**Work instruction**.
Make an exact copy of the lines from the one containing "Screen dimensions: 743x488" through the end of the records below, and leave out every picture.

**Collected data**.
_____
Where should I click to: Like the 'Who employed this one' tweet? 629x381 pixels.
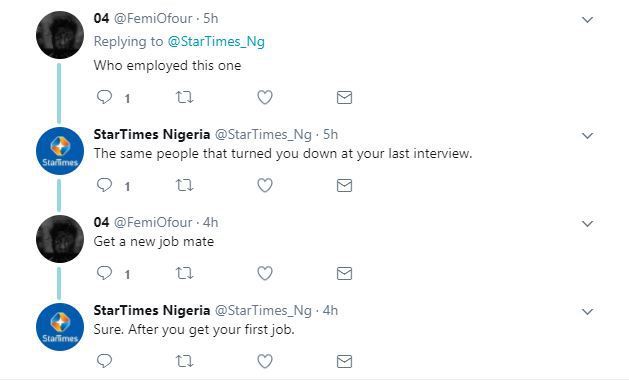tap(265, 97)
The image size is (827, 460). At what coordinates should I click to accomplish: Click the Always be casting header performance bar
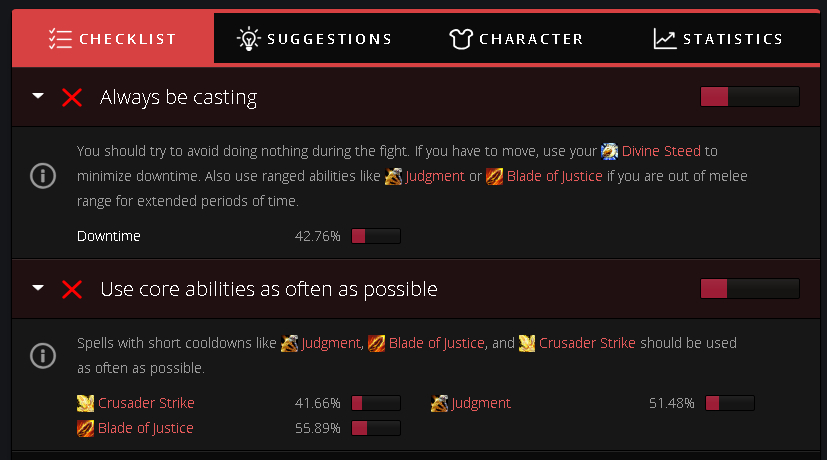pyautogui.click(x=750, y=97)
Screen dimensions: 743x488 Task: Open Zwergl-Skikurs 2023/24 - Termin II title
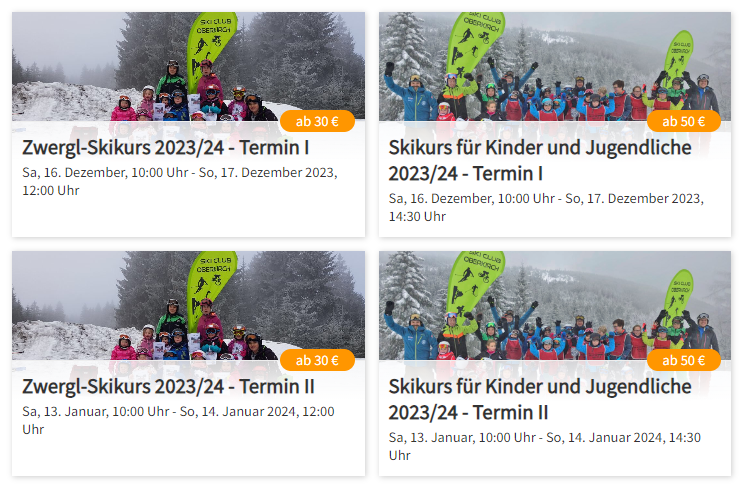pos(168,387)
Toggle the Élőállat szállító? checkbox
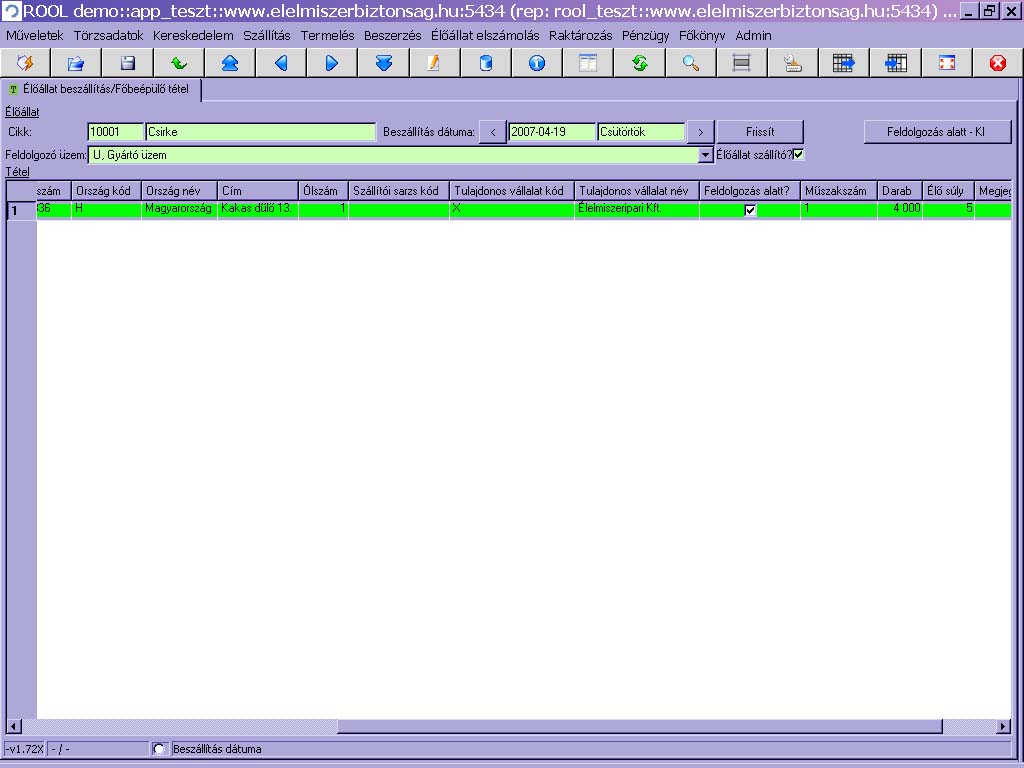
_____
**Result of the exercise**.
Screen dimensions: 743x488 Task: Open Zwergl-Skikurs 2023/24 - Termin II title
pos(168,387)
Toggle the Élőállat szállító? checkbox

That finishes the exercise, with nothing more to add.